→ EXERCISE INSTRUCTIONS
Here is a listing. Reproduce it exactly.

→ AVAILABLE DATA
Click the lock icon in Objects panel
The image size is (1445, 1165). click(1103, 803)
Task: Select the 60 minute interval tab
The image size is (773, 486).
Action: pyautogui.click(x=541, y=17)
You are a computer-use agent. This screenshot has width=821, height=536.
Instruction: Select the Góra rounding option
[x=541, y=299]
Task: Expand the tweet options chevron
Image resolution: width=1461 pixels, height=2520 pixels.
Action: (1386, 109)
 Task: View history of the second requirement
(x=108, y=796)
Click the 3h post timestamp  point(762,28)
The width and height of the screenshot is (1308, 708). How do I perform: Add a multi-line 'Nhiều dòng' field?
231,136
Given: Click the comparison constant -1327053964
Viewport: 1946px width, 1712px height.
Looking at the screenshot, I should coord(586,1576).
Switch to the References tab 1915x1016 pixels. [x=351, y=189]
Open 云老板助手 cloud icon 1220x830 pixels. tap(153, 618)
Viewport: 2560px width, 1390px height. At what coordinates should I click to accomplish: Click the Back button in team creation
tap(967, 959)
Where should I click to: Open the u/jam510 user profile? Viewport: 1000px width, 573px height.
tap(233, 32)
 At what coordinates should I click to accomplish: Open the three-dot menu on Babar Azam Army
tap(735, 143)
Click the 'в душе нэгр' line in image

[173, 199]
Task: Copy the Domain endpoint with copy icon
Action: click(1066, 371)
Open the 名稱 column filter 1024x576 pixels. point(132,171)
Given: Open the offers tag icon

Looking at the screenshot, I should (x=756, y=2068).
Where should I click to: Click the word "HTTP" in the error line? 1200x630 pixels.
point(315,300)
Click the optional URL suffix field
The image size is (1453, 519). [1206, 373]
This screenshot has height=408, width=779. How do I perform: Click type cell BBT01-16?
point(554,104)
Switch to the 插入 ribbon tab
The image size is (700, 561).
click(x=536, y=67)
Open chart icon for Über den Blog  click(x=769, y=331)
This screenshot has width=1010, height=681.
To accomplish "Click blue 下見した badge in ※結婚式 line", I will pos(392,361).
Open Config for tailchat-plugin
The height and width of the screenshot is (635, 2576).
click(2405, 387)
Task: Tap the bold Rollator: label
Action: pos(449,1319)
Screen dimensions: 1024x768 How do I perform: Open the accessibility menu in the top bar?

→ ANSWER SPACE
Click the lock icon in Objects panel
The image size is (1445, 1165). click(1103, 803)
Task: Select the 60 minute interval tab
The image size is (773, 486).
Action: pyautogui.click(x=541, y=17)
You are a computer-use agent. This screenshot has width=821, height=536.
Instruction: Select the Góra rounding option
[x=541, y=299]
Task: Expand the tweet options chevron
Image resolution: width=1461 pixels, height=2520 pixels.
Action: (1386, 109)
 Task: View history of the second requirement
(x=108, y=796)
Click the 3h post timestamp  point(762,28)
The width and height of the screenshot is (1308, 708). How do I perform: Add a multi-line 'Nhiều dòng' field?
231,136
Given: Click the comparison constant -1327053964
Viewport: 1946px width, 1712px height.
Looking at the screenshot, I should coord(586,1576).
Switch to the References tab 1915x1016 pixels. [x=351, y=189]
Open 云老板助手 cloud icon 1220x830 pixels. tap(153, 618)
Viewport: 2560px width, 1390px height. At what coordinates should I click to accomplish: Click the Back button in team creation
tap(967, 959)
Where should I click to: Open the u/jam510 user profile? Viewport: 1000px width, 573px height.
tap(233, 32)
 At what coordinates should I click to accomplish: Open the three-dot menu on Babar Azam Army
tap(735, 143)
Click the 'в душе нэгр' line in image

[173, 199]
Task: Copy the Domain endpoint with copy icon
Action: click(1066, 371)
Open the 名稱 column filter 1024x576 pixels. point(132,171)
Given: Open the offers tag icon

Looking at the screenshot, I should (x=756, y=2068).
Where should I click to: Click the word "HTTP" in the error line? 1200x630 pixels.
point(315,300)
Click the optional URL suffix field
The image size is (1453, 519). [1206, 373]
This screenshot has height=408, width=779. How do I perform: Click type cell BBT01-16?
point(554,104)
Switch to the 插入 ribbon tab
The image size is (700, 561).
click(x=536, y=67)
Open chart icon for Über den Blog  click(x=769, y=331)
This screenshot has width=1010, height=681.
To accomplish "Click blue 下見した badge in ※結婚式 line", I will pos(392,361).
Open Config for tailchat-plugin
The height and width of the screenshot is (635, 2576).
click(2405, 387)
Task: Tap the bold Rollator: label
Action: pos(449,1319)
Screen dimensions: 1024x768 How do I perform: Open the accessibility menu in the top bar?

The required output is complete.